The Great Society included a plethora of laws, including the landmark Civil Rights Act of 1964 and Voting Rights Act of 1965. But the parts Bachmann takes issue with are those that expanded the welfare state: Medicare, Medicaid, and expansions of Social Security and the federal food stamp program.
That's part of what I want to repeal: the failed trillions and trillions of dollars in the welfare state that aren't doing our country any good, Bachmann said in an appearance on an Iowa radio show on Wednesday.
Bachmann: An Extremely Conservative Republican
This is consistent with Bachmann's previous hard-liner positions on cutting government spending. Over the summer, for instance, she was part of a very small faction in Congress, even among Republicans, that opposed raising the debt ceiling under any circumstances, no matter what spending cuts were made in exchange.
But, while polls show that most Americans support major spending cuts to reduce the $14 trillion deficit, calling for the wholesale elimination of Medicare and Medicaid is political dynamite.
According to a March 2011 Harris Interactive poll, 88 percent of Americans support Medicare, which provides health insurance for the elderly, and 74 percent support Medicaid, which provides health insurance for the poor and disabled. Social Security is also wildly popular, with 85 percent support in the Harris poll.
In fact, support for Medicare has actually increased from 76 percent in 2005 to 88 percent in 2011.
Clearly, while Americans believe the government must make hard choices in cutting spending, they do not want Medicare on the table -- and they definitely don't agree that it and other Great Society programs aren't doing our country any good, as Bachmann said.

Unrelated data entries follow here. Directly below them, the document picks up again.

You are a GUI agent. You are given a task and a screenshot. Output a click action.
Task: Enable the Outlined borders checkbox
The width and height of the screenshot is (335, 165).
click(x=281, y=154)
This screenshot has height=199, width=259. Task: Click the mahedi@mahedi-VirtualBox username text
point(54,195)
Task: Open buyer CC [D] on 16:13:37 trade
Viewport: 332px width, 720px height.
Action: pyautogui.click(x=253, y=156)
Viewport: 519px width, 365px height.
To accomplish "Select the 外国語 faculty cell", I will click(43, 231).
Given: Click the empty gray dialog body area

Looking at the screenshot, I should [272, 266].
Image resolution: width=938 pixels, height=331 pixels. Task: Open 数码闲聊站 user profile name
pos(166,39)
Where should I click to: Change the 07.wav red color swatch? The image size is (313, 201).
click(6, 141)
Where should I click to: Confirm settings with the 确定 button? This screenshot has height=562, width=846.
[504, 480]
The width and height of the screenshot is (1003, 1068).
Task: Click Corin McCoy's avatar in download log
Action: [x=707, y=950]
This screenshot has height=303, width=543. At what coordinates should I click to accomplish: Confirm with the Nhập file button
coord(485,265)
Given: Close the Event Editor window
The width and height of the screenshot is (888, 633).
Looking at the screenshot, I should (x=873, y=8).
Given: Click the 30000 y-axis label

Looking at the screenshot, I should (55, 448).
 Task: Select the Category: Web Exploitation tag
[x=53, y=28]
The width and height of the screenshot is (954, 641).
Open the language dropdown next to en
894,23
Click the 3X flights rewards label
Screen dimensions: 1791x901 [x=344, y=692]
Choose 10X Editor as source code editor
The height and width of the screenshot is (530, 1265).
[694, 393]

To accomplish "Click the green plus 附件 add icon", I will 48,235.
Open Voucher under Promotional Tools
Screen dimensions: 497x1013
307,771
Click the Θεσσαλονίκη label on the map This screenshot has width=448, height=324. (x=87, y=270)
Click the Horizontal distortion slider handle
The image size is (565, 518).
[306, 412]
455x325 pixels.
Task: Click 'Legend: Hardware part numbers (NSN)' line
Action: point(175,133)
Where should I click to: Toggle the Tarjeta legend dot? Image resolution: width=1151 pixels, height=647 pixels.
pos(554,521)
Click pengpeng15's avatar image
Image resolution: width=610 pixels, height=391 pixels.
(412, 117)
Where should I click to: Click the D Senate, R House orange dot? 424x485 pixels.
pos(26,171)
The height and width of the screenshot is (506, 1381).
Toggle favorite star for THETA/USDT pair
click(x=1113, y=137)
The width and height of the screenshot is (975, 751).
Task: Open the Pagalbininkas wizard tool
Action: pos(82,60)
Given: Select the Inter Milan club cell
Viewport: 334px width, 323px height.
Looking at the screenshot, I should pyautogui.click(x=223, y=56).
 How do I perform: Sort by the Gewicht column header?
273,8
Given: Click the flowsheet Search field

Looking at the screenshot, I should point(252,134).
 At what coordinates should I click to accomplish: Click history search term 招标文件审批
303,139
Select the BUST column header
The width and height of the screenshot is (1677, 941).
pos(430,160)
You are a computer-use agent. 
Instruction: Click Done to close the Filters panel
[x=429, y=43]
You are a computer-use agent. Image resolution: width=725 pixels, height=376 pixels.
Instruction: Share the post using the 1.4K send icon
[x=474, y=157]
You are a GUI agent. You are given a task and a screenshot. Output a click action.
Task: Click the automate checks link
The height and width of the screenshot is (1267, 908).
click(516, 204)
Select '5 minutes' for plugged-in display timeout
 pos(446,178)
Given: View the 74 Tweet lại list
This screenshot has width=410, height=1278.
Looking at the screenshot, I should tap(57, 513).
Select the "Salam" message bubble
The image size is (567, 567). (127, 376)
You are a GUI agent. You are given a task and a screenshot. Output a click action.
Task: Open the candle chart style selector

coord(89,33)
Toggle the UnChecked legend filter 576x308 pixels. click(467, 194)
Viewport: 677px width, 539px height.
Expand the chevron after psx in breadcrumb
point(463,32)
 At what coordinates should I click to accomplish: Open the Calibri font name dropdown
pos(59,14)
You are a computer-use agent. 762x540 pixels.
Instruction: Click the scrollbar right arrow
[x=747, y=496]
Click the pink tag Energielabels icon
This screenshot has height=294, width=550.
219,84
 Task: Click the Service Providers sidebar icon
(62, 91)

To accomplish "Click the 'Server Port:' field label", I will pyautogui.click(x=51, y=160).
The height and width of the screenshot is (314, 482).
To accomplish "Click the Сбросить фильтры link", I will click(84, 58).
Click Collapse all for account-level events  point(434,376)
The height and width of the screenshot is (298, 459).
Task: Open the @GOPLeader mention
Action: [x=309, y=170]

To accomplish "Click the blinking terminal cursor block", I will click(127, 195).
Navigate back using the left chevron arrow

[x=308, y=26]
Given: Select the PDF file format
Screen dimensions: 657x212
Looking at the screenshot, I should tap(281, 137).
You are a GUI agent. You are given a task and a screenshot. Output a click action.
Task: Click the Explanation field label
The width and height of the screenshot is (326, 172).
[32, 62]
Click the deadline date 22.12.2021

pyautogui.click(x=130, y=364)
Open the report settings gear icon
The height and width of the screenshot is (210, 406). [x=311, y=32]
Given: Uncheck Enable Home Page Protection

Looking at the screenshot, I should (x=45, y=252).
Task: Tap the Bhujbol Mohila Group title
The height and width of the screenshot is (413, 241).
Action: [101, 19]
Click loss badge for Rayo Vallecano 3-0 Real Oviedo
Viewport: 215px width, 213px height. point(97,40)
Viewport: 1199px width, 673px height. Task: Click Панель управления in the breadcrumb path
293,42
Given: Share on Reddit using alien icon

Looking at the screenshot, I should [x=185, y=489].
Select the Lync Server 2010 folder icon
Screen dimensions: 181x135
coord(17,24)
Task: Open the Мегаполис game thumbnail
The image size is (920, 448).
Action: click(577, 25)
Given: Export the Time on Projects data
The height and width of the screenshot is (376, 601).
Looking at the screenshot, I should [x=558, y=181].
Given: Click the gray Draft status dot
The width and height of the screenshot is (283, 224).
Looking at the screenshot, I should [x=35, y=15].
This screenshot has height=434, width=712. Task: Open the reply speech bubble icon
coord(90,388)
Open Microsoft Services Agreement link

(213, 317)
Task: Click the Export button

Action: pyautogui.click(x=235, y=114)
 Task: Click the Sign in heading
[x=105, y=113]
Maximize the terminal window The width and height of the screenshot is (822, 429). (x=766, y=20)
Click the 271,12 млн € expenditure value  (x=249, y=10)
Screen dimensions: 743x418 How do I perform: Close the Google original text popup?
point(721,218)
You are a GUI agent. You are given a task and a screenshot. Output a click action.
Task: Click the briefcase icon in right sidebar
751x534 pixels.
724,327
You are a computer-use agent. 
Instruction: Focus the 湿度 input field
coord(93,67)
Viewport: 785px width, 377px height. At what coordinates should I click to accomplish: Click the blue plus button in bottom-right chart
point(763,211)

Bachmann, a third-term U.S. representative from Minnesota, was seen as a front-runner when she first declared her candidacy for the Republican presidential nomination. At her peak, she was polling around 15 percent, and she won the Ames Straw Poll in Iowa in August. But since then, her numbers have plummeted, reaching a low of 2 percent in a CBS News-New York Times poll released last week.
She has staked her campaign almost entirely on the Iowa caucuses, which will be held Jan. 3, but she is polling in the single digits there, too.